Languages that provide evaluation functions (‘eval’) are nothing new and programs that manipulate program code as if it were data are nothing new either. They are usually shunned except in some specific types of operations because they make code difficult to understand and maintain – exactly what a malware writer wants. A post at SANS entitiled Advanced obfuscated JavaScript analysis describes in detail a keylogger pushing JavaScript that does an exceptionally good job at masking it’s function. We can expect more of this in other languages as well.

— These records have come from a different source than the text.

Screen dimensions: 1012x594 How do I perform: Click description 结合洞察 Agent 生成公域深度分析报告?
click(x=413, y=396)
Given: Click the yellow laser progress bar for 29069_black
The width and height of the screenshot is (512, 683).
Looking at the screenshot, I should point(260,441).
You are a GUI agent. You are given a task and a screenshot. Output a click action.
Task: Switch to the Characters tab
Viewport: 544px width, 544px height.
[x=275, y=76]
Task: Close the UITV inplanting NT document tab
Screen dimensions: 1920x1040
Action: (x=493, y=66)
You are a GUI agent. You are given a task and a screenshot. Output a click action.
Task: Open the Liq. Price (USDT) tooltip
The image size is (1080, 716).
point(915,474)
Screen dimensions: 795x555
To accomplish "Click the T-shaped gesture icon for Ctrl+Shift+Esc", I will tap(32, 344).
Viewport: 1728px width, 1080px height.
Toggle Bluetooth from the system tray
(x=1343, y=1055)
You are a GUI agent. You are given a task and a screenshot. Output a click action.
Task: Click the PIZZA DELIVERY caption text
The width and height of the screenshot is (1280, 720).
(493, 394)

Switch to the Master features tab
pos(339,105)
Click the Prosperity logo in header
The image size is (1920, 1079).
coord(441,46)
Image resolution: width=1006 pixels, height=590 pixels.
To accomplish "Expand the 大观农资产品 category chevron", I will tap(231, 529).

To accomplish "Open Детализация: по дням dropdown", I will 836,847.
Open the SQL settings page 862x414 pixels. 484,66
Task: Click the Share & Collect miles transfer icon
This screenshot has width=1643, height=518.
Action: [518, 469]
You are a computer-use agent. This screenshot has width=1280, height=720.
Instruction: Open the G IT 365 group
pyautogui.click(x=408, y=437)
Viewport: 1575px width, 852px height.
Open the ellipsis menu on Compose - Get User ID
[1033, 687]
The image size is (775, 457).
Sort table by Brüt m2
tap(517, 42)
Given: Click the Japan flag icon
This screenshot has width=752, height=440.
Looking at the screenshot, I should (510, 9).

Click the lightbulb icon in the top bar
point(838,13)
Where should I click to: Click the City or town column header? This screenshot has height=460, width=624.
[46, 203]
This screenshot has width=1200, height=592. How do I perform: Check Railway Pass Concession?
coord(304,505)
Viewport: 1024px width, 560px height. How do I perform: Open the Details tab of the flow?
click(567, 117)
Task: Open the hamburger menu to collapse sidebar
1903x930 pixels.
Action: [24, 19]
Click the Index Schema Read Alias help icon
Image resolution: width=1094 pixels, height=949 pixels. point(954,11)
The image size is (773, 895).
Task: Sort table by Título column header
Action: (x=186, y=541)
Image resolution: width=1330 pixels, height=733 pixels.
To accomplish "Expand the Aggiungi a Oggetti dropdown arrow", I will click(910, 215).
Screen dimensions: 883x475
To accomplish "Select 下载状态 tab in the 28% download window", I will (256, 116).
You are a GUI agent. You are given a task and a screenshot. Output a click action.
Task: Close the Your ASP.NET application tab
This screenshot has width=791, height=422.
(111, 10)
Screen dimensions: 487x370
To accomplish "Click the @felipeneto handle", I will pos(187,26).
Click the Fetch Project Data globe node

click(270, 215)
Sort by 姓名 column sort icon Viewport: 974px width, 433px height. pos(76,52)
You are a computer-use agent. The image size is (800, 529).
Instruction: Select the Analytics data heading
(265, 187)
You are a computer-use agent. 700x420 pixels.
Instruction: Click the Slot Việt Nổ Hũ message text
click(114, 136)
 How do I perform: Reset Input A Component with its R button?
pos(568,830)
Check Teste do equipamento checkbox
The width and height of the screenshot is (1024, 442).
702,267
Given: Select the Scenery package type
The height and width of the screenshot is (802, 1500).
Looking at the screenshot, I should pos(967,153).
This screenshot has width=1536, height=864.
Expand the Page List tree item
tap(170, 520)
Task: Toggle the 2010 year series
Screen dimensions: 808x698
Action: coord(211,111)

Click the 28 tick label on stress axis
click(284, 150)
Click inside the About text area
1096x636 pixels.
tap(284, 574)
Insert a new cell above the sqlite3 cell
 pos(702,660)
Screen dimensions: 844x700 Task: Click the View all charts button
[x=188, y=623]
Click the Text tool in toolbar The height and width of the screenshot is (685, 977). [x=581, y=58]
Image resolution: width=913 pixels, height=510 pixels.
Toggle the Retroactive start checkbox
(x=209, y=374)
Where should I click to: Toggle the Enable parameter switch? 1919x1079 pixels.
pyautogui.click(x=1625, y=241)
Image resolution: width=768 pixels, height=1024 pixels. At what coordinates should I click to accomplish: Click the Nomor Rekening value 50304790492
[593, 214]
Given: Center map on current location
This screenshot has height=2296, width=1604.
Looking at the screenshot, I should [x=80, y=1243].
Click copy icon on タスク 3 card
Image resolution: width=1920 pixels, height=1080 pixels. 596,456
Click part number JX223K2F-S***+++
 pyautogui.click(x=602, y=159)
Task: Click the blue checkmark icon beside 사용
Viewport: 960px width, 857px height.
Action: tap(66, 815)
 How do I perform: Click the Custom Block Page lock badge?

The JavaScript is planted on compromised Web sites and when downloaded by a vulnerable client will trigger the download of a keylogger. Simple obfuscation helps prevent detection by signature-based anti-malware scanners but this malware throws in a few more tricks to slow down analysis. The most interesting include:

  • Using eval and a self-referencing method (arguments.callee) in such a way that the results change if the code is changed during analysis
  • Calculating a cipher key based on the code itself so any changes to the code, like changing an eval to a print, changes the cipher key.
  • Checking for indications of tampering and analysis before building a URL to download the keylogger

Here is another case where dynamically generated code results in a vulnerability. The simplest examples of this are SQL injection attacks where queries are generated on the fly. The cipher key trick is reminiscent of using a hash algorithm to detect changes – nothing like using one of our techniques against us. Checking for indications of tampering and analysis is the kind of technique you’d expect in more sophisticated polymorphic viruses to detect behavior based analysis.

Even interpreted languages are capable of some pretty sophisticated obfuscation techniques. Watch for Ruby exploits,especially since Ruby on Rails has grown in popularity for database driven applications. Ruby’s error trapping mechanism has already been used to implement some complex new functionality with relatively few lines of code(pdf). Anything as useful at that won’t long go unexploited.